- _文档摘录_:
接下来讲下调的基因,这里首要的TF是E2F,回收了82.7%的下调基因。p53介导下会导致E2F家族(E2F1、E2F2、E2F8)基因表达的下调。p53的抑制作用是通过间接作用实现的。
ChIP-Seq on p53 and E2F confirm their predicted regulons
Integrative Genomic Viewer (IGV) [131] screenshot for CDKN1A , a known p53 target gene, showing up-regulation by RNA-seq (red arrowhead) and ChIP peaks in the upstream region (green and blue arrowhead). IGV is free software under GNU Lesser General Public License, version 2.1 (LGPL-2.1).
二代测序结果显示CDKN1A 外显子表达显著增高,在其上游的启动子区用ChiP方法发现信号增强。
To assess whether this ranking yields true p53 targets on top, we curated 223 bona fide p53 targets from the literature and public databases ( Table S5 ), and indeed found these targets to be significantly enriched in the top of this ranking ( Fig. 4B , p-value = 1.40E-24). Within the same ranking, the 307 predicted p53 targets by iRegulon are nearly as significantly enriched in the top as the curated targets (p-value = 2.60E-24), while the 494 remaining up-regulated genes are not significantly correlated with the ChIP peak data (p-value = 0.096). Importantly, this result shows that iRegulon is not only able to identify the master regulator, but is also able to correctly distinguish between direct and indirect targets from a set of co-expressed genes. Only two up-regulated genes with a high ChIP peak, namely PLK3 and DDB2 , were missed by iRegulon. About 100 up-regulated genes have a small ChIP peak but have not been predicted by iRegulon as target genes. These peaks are likely false positive ChIP peaks because they do not show p53 motif enrichment when analyzed separately ( Fig. S6A–C ).

- _数据_:
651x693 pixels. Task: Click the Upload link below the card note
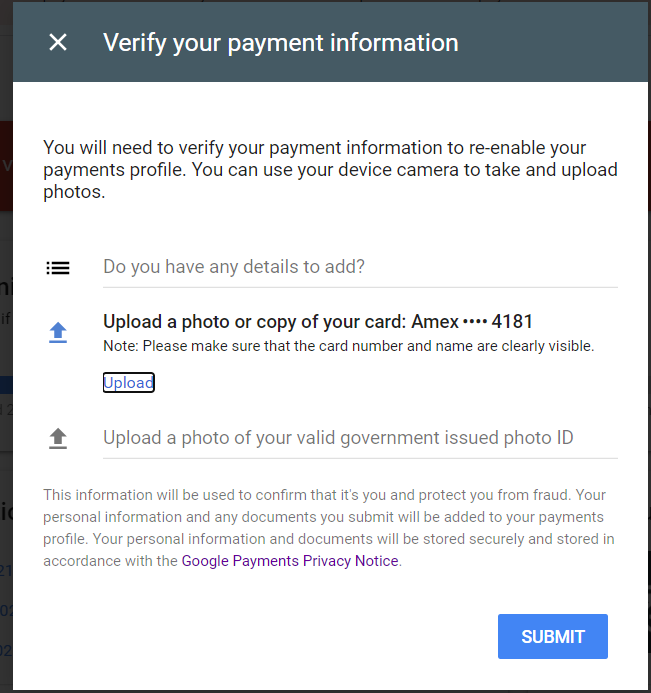[x=128, y=383]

- _工作任务 A_: 在关于p53靶基因的文档摘录中，哪两个具有高ChIP峰的上调基因未被iRegulon识别出来？
- _工作任务 B_: 请接续关于p53靶基因的文档摘录，从其最后一句之后写下去。

- _练习答案 A_: PLK3和DDB2。

- _练习答案 B_:
从文献中收集223个确定的p53基因(下图),结果发现这些基因在这个排序(根据ChIP峰值进行排序)中富集。
富集结果在下图所示:
Gene Set Enrichment analysis, with on the x-axis all genes in the genome ranked according to their maximum ChIP-Seq peak (20 kb around TSS). The p53 targets (green curve) show higher enrichment than the total set of up-regulated genes (blue curve), approaching the previously known curated targets (red curve), while the non-predicted p53 targets (magenta curve) and the set of down-regulated genes (cyan curve) show no enrichment. The initial two steps in the magenta curve represent two false negative predictions of iRegulon (they fall just below the optimal cutoff), namely PLK3 and DDB2 , which are up-regulated and have a ChIP peak. P-values in the legend are calculated by the hypergeometric formula of the leading edge determined by GSEA.
GSEA分析。背景基因是ChIP-Seq获得的序列所对应的基因,让后将这些基因根据ChIP-Seq峰值进行排序,构成x轴。ChIP-Seq峰值越大说明与p53结合越紧密,也就是p53的作用位点。有排序后就可以对一个GeneSet根据Running Sum进行富集分析。毫无疑问,已知的明确的p53作用基因肯定是最容易富集的,富集分数最高的;而iRegulon预测的p53的直接目标基因也富集不错,至少比其它对照要好,说明这个开发出来的软件还是有点用的。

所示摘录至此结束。